Der Anstoß zur Auflösung der Kultusministerkonferenz in ihrer jetzigen Form mit dem Ziel einer Reform kam am Wochenende vom niedersächsischen Ministerpräsidenten Christian Wulff. Der CDU-Politiker steht mit dem Gremium seit einiger Zeit auf Kriegsfuß: «Ich bin fassungslos, in welcher Art und Weise die KMK jeden Versuch bekämpft, zu einer Korrektur der missratenen Rechtschreibreform zum kommen.

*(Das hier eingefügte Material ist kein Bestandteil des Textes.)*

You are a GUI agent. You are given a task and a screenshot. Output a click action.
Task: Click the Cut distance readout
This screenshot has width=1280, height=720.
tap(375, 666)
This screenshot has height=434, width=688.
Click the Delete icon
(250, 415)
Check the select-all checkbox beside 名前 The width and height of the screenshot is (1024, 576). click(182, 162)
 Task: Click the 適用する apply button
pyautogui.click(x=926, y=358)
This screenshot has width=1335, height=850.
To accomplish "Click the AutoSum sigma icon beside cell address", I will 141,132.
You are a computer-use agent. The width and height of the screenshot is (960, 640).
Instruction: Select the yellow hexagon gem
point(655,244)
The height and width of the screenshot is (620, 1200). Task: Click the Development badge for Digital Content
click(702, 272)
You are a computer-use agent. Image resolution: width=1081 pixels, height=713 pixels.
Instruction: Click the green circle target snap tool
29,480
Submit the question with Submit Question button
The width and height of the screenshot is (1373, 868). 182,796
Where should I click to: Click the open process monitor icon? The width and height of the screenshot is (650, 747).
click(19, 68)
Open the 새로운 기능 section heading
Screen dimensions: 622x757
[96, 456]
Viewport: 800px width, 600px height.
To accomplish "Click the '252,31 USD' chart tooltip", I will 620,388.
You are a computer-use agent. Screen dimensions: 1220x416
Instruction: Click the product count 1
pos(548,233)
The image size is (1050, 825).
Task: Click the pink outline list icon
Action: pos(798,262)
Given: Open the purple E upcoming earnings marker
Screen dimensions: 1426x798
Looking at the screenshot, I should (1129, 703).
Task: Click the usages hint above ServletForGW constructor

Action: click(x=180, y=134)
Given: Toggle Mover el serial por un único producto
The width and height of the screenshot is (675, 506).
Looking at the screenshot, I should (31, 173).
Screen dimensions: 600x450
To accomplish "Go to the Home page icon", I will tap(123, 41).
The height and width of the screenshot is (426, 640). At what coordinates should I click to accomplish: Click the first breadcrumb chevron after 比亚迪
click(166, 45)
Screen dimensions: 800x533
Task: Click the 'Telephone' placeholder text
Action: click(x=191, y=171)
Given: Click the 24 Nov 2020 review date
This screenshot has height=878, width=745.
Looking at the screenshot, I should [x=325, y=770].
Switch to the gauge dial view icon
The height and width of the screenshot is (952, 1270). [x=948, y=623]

Das ist an Borniertheit und Abgehobenheit nicht mehr zu überbieten», sagte Wulff vor einer Woche und erklärte, «ganz unabhängig vom Ringen um die Rechtschreibreform» denke er über einen Ausstieg aus der KMK nach.
Der niedersächsische SPD-Landesvorsitzende Wolfgang Jüttner verspottet nun den eine Woche später tatsächlich angekündigten Ausstieg als Trotzreaktion Wulffs «nach seiner schweren persönlichen Niederlage bei der Rechtschreibreform». Schließlich hätten die Staatskanzleichefs bei ihrem Treffen am letzten Freitag gegen Wulffs Willen beschlossen, an der Rechtschreibreform festzuhalten was als Vorlage für die Ministerpräsidentenkonferenz am 6. Oktober gilt, die wiederum die Entscheidung der KMK zur Rechtschreibreform am 15. Oktober bestimmen wird.
Doch ganz unabhängig davon, was Wulffs Gründe für seine Kritik an dem Gremium sind sein Vorhaben sorgt für komplettes Chaos im ohnehin angespannten Verhältnis zwischen Bund und Ländern in Bildungsfragen. So sagt Wulffs thüringischer CDU-Kollege Dieter Althaus, es sei unklar, was Niedersachsen mit diesem Schritt erreichen wolle. Die Länder bräuchten ein Gremium zur Abstimmung in Bildungsfragen, sonst werde der Bund immer mehr Kompetenzen übernehmen. Die hessische Kultusministerin Karin Wolff spricht von einem «Schuss vor den Bug des Föderalismus» und wirft ihrem Parteifreund Wulff Fahrlässigkeit vor.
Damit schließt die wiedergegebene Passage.